473,765 Members | 1,958 Online
Bytes | Software Development & Data Engineering Community
+ Post

Home Posts Topics Members FAQ

fileinput module dangerous?

I just started working with the fileinput module, and reading the bit
about inplace modification, it seems very dangerous:

From the doc:
---
Optional in-place filtering: if the keyword argument inplace=1 is
passed to input() or to the FileInput constructor, the file is moved
to a backup file and standard output is directed to the input file

**(if a file of the same name as the backup file already exists, it
will be replaced silently)**.

This makes it possible to write a filter that rewrites its input file
in place. If the keyword argument backup='.<some extension>' is also
given, it specifies the extension for the backup file, and the backup
file remains around; by default, the extension is '.bak' and it is
deleted when the output file is closed. In-place filtering is disabled
when standard input is read.
---[Emphasis mine]

This seems like very dangerous behavior, as .bak is a very common and
useful extension for old versions of files users would like to keep
around, and this module obliterates files one would not expect it to
touch. This behavior is also very un-Pythonic. The Zen says "Errors
should never pass silently." There seems to be no way to get useful
behavior either, as the backup keyword just specifies a backup
extension, which you can never guarantee will not be in use, and it
leaves the file around in the directory as well.

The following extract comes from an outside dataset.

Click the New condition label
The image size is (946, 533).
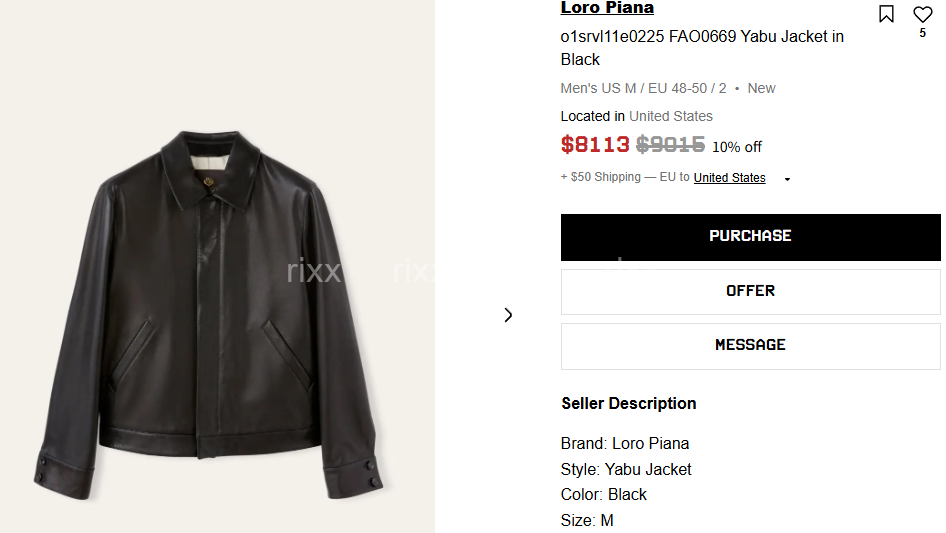(761, 88)
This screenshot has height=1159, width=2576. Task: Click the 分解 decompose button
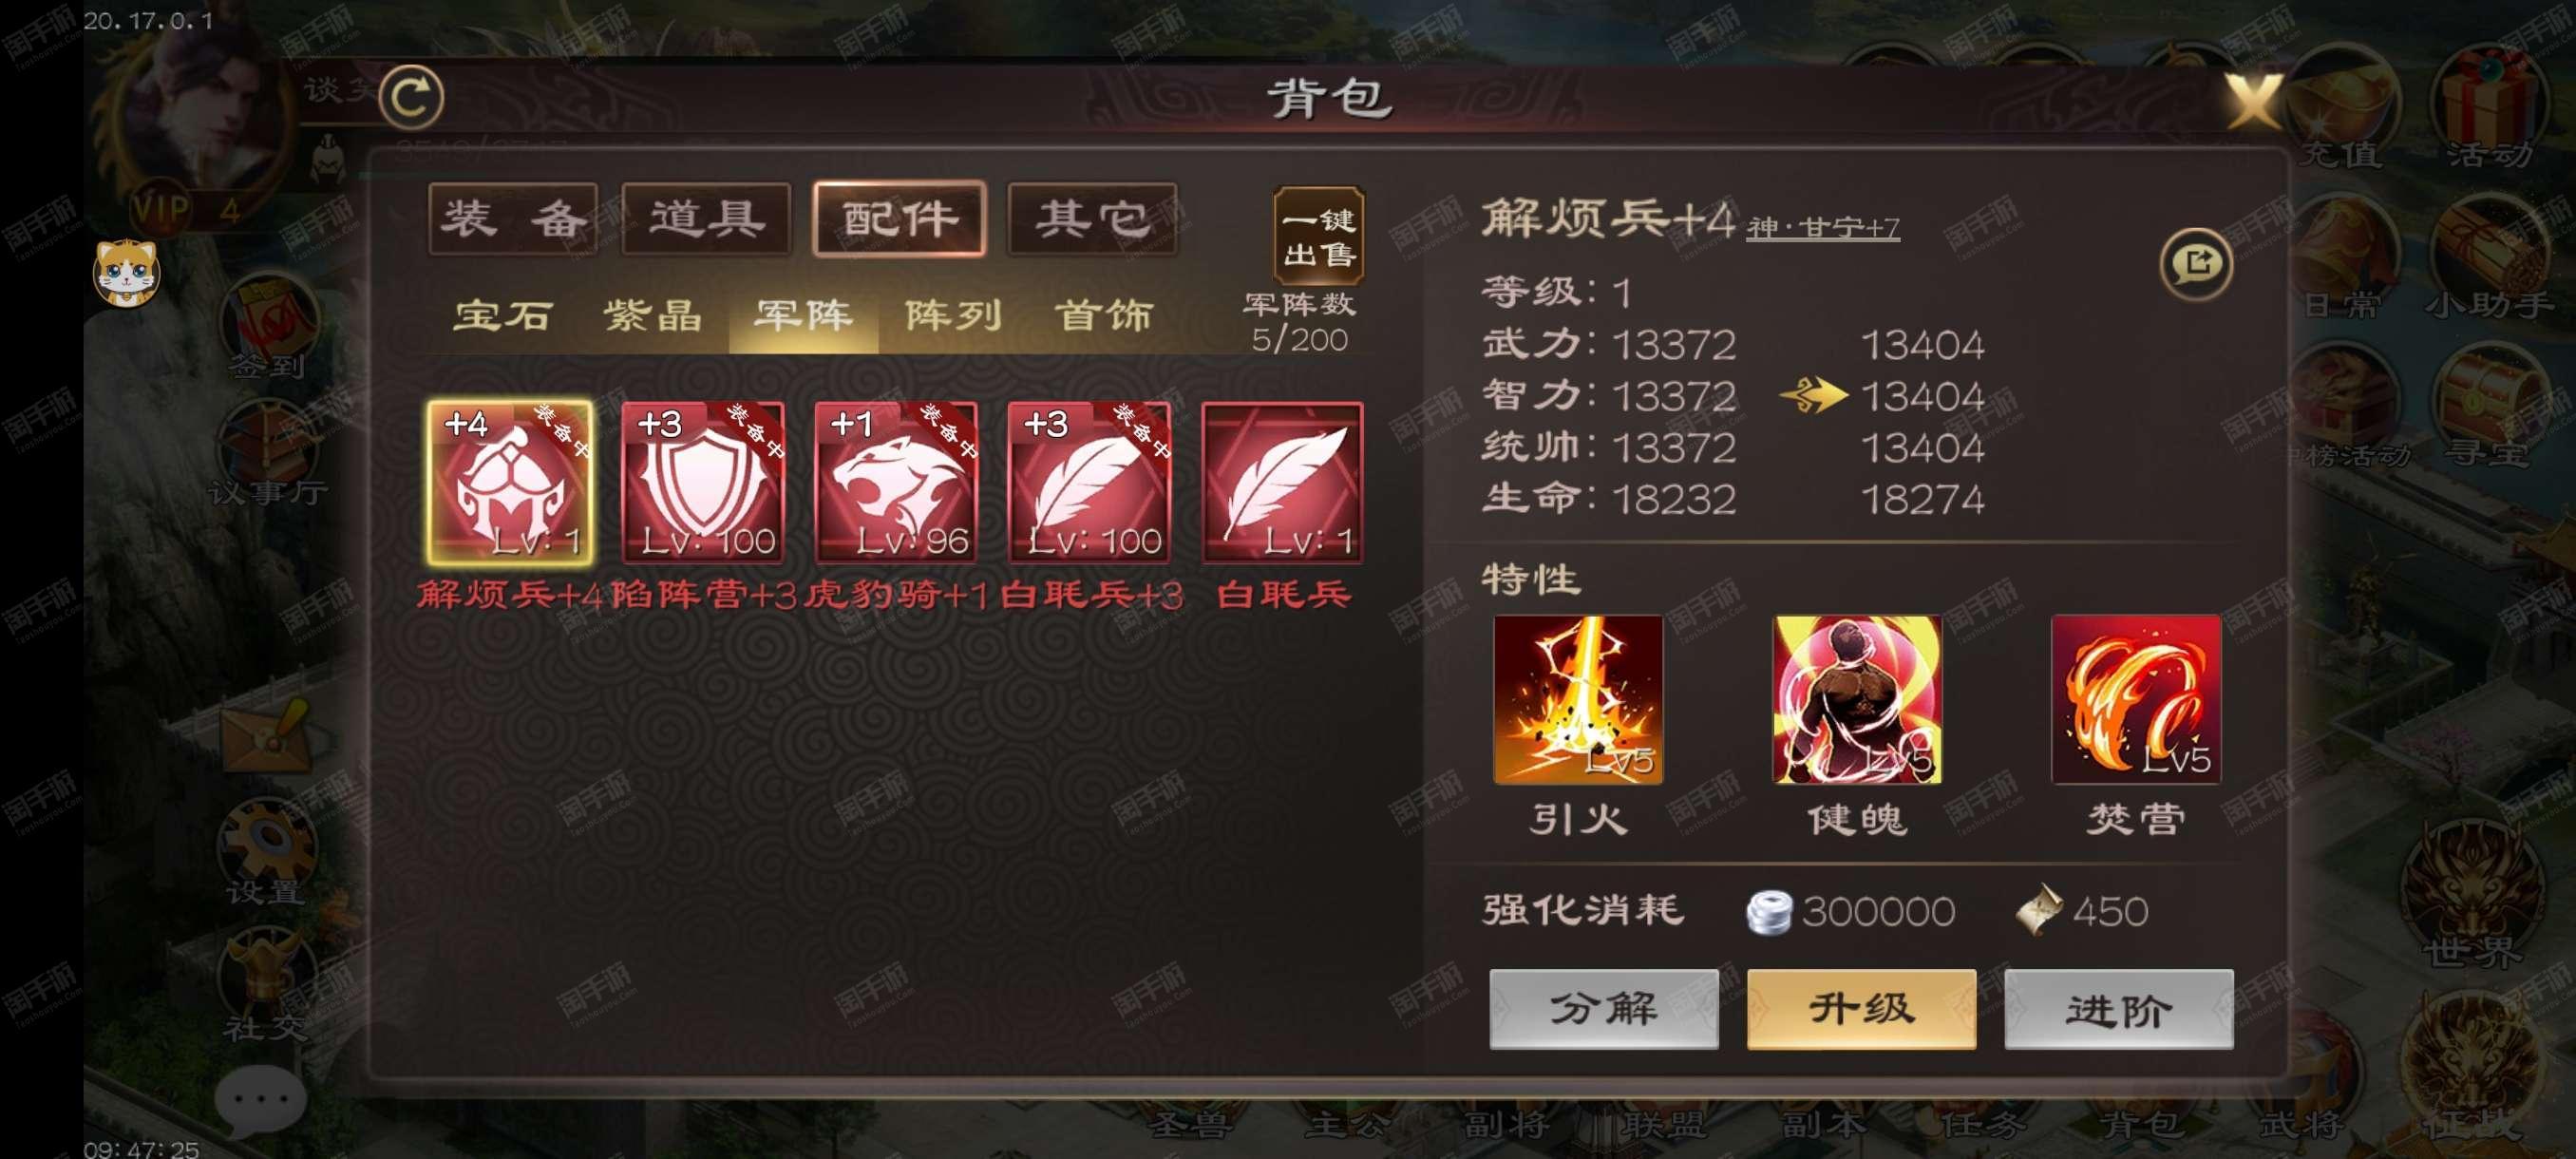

It seems like this module should use tmpfile in the os module for it's
temp file needs.

Is there a rational reason it's this way, or should I start working on
a patch?

--
Chris Connett
Jul 18 '05 #1
3 1846
On 12 Oct 2004 21:57:40 -0700, Chris Connett <ch**********@g mail.com> wrote:
I just started working with the fileinput module, and reading the bit
about inplace modification, it seems very dangerous:

From the doc:
---
Optional in-place filtering: if the keyword argument inplace=1 is
passed to input() or to the FileInput constructor, the file is moved
to a backup file and standard output is directed to the input file

**(if a file of the same name as the backup file already exists, it
will be replaced silently)**. ....
This seems like very dangerous behavior, as .bak is a very common and
useful extension for old versions of files users would like to keep
around, and this module obliterates files one would not expect it to
touch. This behavior is also very un-Pythonic.
(The end user probably doesn't care if this is Pythonic or not when it
clobbers her files ...)

I had no idea it worked like this -- thanks for pointing it out!
It was such an obvious import of the Perl idiom:
perl -pi -e 's/a/b/' file1 file2 ...
perl -pi.bak -e 's/a/b/' file1 file2 ...
which clobbers existing .bak files -- /if you tell it to, not otherwise/.
Anything else is insane.

(Perl will happily overwrite write-protected files, at least under Unix, but
that's a different story...)
Is there a rational reason it's this way, or should I start working on
a patch?


I can't see how there could be a reason. I'd welcome a patch.

/Jorgen

--
// Jorgen Grahn <jgrahn@ Ph'nglui mglw'nafh Cthulhu
\X/ algonet.se> R'lyeh wgah'nagl fhtagn!
Jul 18 '05 #2
Jorgen Grahn wrote:
[...]

I can't see how there could be a reason. I'd welcome a patch.
OK, I've gone ahead and made a fix. It makes use of os.tmpfile if it is
available, but implements the same (now safe) behavior if it is
unavailable through other means.

I also searched through old postings about this module, and went over
various complaints. I found that unicode awareness was missing and
wanted, and since there is no other effective way to mimic it in client
code, I added encoding support. All my changes *should* be backwards
compatible, which brings me to my next question.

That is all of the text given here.